Эти страхи толпы и «ограниченности» появились впервые в 12 лет, когда попала в тесноту заполненного людьми вагона поезда. Охватил тогда «животный ужас» без конкретного содержания, и в течение тридцати лет эти страхи мягко, «терпимо» беспокоили время от времени. В последние годы состояние ухудшилось – сформировалась клиническая картина, описанная выше. Последние года два трудно собраться с мыслями, стала рассеянной-забывчивой; неприятная вялость без физической усталости. Сейчас монотонно-тревожна, с застывшим беспомощным взором, без живых вопросов о своем будущем (1975 год).
И., 30 лет, медсестра. Заболела на двадцать втором году жизни, когда студенткой во время экзаменов вынуждена была подрабатывать и сильно утомлялась.

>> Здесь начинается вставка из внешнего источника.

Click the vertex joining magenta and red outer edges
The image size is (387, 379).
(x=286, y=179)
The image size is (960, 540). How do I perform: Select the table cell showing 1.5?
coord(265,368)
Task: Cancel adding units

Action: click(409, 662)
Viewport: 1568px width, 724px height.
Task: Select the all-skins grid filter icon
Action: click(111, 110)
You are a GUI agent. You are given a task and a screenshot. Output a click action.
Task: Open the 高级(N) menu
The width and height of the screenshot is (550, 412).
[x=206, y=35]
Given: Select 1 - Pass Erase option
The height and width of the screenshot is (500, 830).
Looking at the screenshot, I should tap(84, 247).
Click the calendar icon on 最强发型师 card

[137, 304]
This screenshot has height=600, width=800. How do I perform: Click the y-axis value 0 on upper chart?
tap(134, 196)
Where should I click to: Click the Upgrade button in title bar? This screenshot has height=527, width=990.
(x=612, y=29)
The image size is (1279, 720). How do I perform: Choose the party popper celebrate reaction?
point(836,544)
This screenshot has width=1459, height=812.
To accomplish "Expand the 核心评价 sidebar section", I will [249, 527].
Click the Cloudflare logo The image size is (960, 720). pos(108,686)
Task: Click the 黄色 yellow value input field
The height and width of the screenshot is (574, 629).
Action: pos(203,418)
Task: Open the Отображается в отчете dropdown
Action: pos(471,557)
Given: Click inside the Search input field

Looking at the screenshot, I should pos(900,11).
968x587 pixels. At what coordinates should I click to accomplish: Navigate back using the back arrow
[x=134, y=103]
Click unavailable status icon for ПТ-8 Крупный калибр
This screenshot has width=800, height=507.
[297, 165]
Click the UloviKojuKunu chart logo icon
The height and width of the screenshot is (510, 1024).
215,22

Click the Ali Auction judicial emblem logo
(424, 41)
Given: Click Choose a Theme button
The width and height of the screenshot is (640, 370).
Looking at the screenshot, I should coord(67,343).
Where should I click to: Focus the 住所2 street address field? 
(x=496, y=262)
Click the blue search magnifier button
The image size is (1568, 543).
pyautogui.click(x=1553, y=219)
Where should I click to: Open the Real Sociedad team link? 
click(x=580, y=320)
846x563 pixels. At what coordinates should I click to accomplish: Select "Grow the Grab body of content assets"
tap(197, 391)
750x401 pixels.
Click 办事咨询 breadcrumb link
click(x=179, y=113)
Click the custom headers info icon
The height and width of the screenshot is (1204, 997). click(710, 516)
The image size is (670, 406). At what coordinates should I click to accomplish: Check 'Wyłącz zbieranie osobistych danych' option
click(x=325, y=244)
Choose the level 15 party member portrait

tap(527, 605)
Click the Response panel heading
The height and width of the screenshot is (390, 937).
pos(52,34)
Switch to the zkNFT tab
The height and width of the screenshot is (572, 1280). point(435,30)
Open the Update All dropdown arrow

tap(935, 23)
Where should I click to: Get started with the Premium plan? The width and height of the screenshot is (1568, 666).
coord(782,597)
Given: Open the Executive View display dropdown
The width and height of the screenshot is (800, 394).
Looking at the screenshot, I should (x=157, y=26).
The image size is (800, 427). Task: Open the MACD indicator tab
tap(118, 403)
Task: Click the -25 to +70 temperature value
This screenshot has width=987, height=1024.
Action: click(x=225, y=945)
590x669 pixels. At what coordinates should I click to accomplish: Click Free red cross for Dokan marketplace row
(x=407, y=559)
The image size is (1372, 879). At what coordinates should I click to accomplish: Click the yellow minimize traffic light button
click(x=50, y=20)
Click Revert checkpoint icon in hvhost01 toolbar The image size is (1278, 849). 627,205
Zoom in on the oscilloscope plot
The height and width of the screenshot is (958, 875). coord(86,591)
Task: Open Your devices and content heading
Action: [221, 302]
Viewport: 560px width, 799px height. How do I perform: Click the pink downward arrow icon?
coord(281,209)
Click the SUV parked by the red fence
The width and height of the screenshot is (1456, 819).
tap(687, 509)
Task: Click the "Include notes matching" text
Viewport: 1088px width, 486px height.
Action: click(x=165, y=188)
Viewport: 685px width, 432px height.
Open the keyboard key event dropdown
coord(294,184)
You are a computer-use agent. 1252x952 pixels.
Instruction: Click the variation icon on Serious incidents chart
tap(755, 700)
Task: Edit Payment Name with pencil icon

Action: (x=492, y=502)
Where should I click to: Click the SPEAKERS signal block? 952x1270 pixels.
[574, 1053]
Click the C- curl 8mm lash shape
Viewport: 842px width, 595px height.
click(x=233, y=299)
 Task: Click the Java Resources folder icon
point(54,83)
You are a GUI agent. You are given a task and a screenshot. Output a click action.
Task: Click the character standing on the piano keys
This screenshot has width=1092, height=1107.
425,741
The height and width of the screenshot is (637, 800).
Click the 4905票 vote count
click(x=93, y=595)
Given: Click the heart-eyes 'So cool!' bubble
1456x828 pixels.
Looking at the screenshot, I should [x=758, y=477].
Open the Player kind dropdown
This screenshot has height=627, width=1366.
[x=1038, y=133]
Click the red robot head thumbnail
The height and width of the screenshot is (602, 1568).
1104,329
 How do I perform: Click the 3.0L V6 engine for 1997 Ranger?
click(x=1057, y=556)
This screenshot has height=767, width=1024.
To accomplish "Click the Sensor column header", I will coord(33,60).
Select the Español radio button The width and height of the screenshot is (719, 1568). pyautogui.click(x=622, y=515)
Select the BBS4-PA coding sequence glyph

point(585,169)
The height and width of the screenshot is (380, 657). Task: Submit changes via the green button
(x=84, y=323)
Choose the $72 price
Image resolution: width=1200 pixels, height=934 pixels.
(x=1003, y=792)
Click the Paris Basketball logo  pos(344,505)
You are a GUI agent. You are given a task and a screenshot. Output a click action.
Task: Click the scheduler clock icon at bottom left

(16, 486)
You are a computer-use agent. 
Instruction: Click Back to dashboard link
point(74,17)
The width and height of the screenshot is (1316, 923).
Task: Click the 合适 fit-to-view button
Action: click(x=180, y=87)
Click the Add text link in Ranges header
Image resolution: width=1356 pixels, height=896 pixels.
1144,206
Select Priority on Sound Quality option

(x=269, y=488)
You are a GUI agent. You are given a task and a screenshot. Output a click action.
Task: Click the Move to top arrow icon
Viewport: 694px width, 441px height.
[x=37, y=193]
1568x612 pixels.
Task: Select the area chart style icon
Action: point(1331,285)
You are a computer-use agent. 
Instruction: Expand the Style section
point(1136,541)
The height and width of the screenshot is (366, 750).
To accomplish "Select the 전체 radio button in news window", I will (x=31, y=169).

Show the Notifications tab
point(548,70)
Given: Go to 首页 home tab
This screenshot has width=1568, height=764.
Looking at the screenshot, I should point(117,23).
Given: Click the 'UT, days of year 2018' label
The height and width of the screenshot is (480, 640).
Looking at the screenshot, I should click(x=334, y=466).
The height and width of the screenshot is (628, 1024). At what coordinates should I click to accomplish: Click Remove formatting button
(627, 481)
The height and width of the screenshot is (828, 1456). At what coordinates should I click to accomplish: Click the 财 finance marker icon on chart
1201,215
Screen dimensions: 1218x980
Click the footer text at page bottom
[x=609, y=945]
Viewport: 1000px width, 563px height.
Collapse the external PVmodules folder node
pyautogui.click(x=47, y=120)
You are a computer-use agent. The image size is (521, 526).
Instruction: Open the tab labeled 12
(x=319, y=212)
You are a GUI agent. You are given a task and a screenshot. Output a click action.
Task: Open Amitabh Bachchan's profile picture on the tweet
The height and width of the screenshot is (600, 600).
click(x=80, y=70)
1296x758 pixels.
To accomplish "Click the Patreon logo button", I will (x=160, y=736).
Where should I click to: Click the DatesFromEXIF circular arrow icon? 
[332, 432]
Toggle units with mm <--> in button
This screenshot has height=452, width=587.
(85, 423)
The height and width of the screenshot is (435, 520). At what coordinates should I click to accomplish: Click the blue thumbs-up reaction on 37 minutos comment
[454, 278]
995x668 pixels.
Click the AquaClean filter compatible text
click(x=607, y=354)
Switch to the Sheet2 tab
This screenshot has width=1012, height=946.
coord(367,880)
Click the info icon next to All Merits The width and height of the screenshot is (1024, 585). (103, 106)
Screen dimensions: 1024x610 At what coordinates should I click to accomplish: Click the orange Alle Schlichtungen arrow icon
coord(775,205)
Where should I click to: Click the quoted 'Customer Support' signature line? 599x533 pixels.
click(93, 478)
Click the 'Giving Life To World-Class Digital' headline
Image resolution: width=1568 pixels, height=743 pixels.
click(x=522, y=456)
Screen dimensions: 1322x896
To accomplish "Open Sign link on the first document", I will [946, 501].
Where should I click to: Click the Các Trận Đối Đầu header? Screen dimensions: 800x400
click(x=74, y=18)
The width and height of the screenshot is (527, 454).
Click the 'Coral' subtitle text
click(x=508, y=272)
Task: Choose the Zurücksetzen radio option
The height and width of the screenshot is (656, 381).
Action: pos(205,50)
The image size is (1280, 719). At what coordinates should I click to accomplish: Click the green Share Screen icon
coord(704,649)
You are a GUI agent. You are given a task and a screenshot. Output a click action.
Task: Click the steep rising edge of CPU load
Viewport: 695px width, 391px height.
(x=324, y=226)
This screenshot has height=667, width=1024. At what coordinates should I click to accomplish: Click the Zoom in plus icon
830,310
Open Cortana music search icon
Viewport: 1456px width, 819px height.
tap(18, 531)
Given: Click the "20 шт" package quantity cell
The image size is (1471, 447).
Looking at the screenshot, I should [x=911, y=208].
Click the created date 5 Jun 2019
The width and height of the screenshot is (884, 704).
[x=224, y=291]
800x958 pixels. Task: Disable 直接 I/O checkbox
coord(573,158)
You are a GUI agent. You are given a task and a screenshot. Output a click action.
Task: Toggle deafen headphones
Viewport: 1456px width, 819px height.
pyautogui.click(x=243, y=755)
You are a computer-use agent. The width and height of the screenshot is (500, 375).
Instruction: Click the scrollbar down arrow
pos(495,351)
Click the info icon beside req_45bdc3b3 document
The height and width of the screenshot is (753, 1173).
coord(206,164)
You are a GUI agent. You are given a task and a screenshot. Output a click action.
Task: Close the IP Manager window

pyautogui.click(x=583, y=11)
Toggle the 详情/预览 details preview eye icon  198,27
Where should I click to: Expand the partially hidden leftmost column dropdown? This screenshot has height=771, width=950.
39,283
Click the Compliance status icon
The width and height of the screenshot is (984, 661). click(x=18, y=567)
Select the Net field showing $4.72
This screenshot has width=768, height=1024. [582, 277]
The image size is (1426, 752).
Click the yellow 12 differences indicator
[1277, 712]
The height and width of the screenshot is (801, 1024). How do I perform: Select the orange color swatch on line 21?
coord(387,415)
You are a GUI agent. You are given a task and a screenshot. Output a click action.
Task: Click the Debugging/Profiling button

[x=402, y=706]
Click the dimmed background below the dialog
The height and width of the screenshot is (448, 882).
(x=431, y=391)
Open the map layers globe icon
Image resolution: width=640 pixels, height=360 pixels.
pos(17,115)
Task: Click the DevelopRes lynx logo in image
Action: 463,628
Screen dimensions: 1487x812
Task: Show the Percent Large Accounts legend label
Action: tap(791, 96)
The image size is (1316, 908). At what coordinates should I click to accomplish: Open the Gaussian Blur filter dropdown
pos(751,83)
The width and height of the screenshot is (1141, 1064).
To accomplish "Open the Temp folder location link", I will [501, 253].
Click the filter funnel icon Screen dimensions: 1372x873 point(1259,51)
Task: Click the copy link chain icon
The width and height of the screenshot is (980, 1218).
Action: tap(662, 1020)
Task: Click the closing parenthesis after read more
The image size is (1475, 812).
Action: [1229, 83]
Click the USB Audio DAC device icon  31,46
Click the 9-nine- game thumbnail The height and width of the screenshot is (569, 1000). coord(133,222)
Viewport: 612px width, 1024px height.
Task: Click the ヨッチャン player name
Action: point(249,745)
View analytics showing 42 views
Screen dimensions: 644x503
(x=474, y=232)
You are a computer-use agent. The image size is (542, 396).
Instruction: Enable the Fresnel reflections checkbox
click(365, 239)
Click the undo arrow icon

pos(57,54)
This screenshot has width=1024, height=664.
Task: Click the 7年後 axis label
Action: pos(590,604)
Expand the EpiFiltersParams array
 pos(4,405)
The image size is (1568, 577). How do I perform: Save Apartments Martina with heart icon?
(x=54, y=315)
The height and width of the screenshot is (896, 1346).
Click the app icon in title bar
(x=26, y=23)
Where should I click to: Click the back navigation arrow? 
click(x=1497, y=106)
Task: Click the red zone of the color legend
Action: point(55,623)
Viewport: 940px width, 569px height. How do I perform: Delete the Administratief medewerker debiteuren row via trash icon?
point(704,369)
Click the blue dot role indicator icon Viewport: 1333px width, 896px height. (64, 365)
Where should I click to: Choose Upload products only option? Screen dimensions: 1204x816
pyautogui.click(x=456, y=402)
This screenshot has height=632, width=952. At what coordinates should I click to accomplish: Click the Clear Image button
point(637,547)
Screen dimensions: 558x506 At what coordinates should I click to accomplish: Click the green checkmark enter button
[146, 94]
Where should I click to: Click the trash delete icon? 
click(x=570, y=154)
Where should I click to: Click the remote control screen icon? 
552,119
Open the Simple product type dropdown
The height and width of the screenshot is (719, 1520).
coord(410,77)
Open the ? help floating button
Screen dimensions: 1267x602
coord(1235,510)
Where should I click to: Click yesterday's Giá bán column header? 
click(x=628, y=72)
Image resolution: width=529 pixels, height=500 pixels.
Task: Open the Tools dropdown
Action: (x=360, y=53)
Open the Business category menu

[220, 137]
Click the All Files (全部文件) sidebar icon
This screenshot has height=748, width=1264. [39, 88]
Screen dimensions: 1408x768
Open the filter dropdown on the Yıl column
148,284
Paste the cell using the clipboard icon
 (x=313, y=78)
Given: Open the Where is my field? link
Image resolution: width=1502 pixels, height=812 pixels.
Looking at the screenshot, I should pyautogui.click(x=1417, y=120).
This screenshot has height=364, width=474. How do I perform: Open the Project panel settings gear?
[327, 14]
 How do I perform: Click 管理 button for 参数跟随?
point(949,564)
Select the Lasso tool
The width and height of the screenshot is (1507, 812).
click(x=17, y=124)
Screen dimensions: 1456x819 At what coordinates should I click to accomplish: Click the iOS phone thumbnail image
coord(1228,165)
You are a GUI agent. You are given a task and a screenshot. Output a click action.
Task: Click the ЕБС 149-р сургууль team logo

Возник тогда внезапно «дикий», «животный» страх, что случилось что-то жуткое, небывалое, она сходит с ума, умирает, перехватило дух – будто провалилась куда-то. Через час-другой эта острота сошла, но возникло чувство, будто ее переживания - это не ее переживания. Лишь головой понимала, что это не так. Ходила как в полусне, в «оцепенении». В голове «все вертелось», и одна мысль «накатывала» на другую, не могла сосредоточиться. Постоянная тревожная напряженность, раздражительность с дрожанием рук, сменяющиеся тягостным тоскливым безразличием. Среди всего этого уже девять лет время от времени возникают знакомые страхи с привкусом «дикого», «животного», с чувством, что внутри все «течет», горит, – но страхи эти уже не такие острые. В последние месяцы появились навязчивые страхи высоты, при том что студенткой отважно занималась в парашютной секции. Боится сойти с ума и боится покончить с собой (для нее это просто сделать, потому что жить стало невмоготу). С однотонным страданием рассказывает об этом (1990 год).
И., 31 г., программист. Заболела в возрасте двадцати двух лет – утром ни с того, ни с сего сделалось дурно в метро, необычно гулко заколотилось сердце, стал душить ком в горле, не хватало воздуха, задыхалась, открылся острый беспредметный «дикий» страх, какого никогда прежде не было. Через час-другой стало легче, но в тот же день, к вечеру, на несколько часов снова сделалось очень плохо в том же духе: острый страх, и все не хватало воздуха, хотя и вдыхала в легкие воздух из сада, открыв окно, полной грудью. С тех пор эти расстройства в смягченном, притупленном виде возвращались и возвращались. Кое-как отвлекалась от них. В 23 года вышла замуж, через год забеременела. На седьмом месяце беременности возник знакомый, почти такой же сильный «приступ», с которого 2 года назад все начачось. Все вскоре опять улеглось. Но когда еще через 3 года забеременела вторым ребенком, уже в первый месяц беременности смягченные прежде болезненные расстройства обострились, стали сгущаться-углубляться. С тех пор уже эта обостренность не проходит: удушье, сердцебиения-перебои («сидишь-сидишь – и вдруг стукнет»). Все это проникнуто страхом, чаще беспредметным. Занята теперь только здоровьем, «забыла мужа, детей». Уже полгода нет близких отношений с мужем: «как полутруп», «все боюсь, где вдруг стукнет, где шарахнет, куда тогда бежать». Принесла на консультацию ворох заключений специалистов о том, что все эти ее расстройства – нервные (1991 год).